Texto fornecido -
====================

Sonho de uma
noite de verão
Cesar Vanucci
“Se as coisas são inatingíveis... ora! /
não é motivo para não querê-las...”
(Mário Quintana)
A inquieta esperança que borbulha o tempo todo no peito deste
desajeitado escriba leva-o, não poucas vezes, a sonhar acordado. Episódio
burlesco transcorrido dias atrás na corte brasiliense serve de inspiração para
deixar correrem soltas as rédeas da imaginação. Inspira-me a inventar uma
historinha que, em boa verdade, desejaria demais da conta ver convertida em
realidade.
Falo do episódio acontecido numa festa de confraternização natalina na
mansão de personagem de relevo no palco político. Ao encontro compareceram
celebridades de diferentes tendências partidárias, componentes dos círculos do
poder. O noticiário deu conta de um mundão de coisas. Os papos
descontraídos, com revelações que não costumam aflorar em hora de expediente
regimental. A troca de ideias em torno de temas ferventes que frequentam as
preocupações gerais. Os detalhes, até mesmo, do incidente em que uma Ministra
de Estado sentiu-se compelida a lançar o conteúdo da taça de vinho, de
requintada marca francesa, no rosto de um Senador, reagindo a uma observação
impertinente e machista. A turma do “deixa disso” precisou agir rápido, mode
aliviar a barra.
A historinha a seguir, por mim inventada, tem por pano de fundo uma
reunião assim. Ou seja, uma reunião, das muitas sabidamente promovidas constantemente
nos redutos mundanos da Capital, com participantes que nas tribunas, palanques
e noutras refregas políticas se posicionam em campos opostos, o que dá margem a
especulações de que a convivência entre eles, no dia a dia, seria difícil,
insuportável talvez.
Mas, pera lá, não é bem assim que a coisa rola. As listas dos
convidados sugerem que nesses acolhedores espaços, em variados momentos, as
divergências são deixadas de lado. Os desentendimentos são botados pra
escanteio, por assim dizer, de maneira a que todos possam desfrutar de
relacionamento ameno, civilizado, amistoso.

====================

Dados brutos -
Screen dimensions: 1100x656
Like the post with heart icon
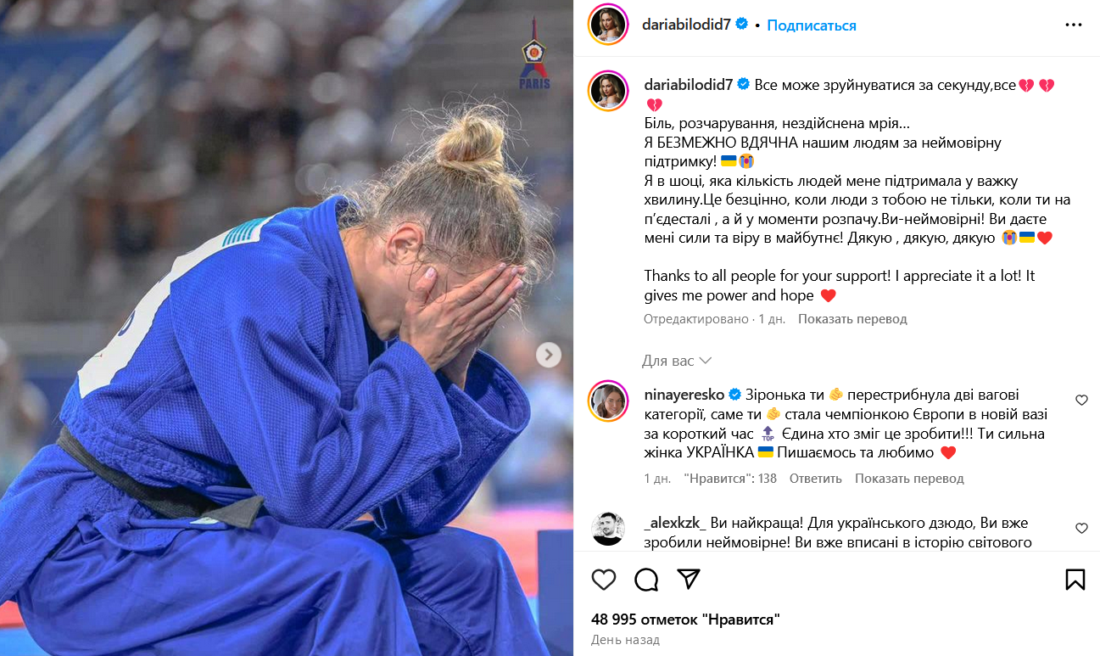click(604, 580)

====================

Exercício escrito A -
Responda às perguntas sobre a crônica, cada uma em sua linha:
(i) Em que tipo de festa ocorreu o episódio relatado?
(ii) O que a Ministra de Estado lançou no rosto do Senador?
(iii) Segundo as listas dos convidados, o que acontece com as divergências nesses espaços?
Exercício escrito B -
Dê prosseguimento à crônica sobre o sonho de uma noite de verão, a partir do último parágrafo apresentado.
As linhas não têm nenhuma relação com esta atividade.

Resposta A -
(i) Numa festa de confraternização natalina, na mansão de personagem de relevo no palco político.
(ii) O conteúdo da taça de vinho, de requintada marca francesa.
(iii) São deixadas de lado.

Resposta B -
É num cenário aconchegante, que nem esse, que se encaixa o enredo
ficcional bolado por este incorrigível caçador de quimeras. As lideranças das
correntes antagônicas ali reunidas anunciam, de repente, jubilosamente, a
sincera disposição de levarem a cabo, sem exigências descabidas de parte a
parte, a abertura de um diálogo amplo, geral e irrestrito sobre as magnas
questões nacionais. Um diálogo ancorado na reflexão serena, no bom senso, no
respeito ao contraditório, desdobrado em linguagem e gestos ecumênicos.
Uma troca de ideias toda voltada para a edificante preocupação de assegurar, em
sintonia com o sentimento nacional, a tão almejada retomada do desenvolvimento
econômico com distribuição socialmente equilibrada da renda.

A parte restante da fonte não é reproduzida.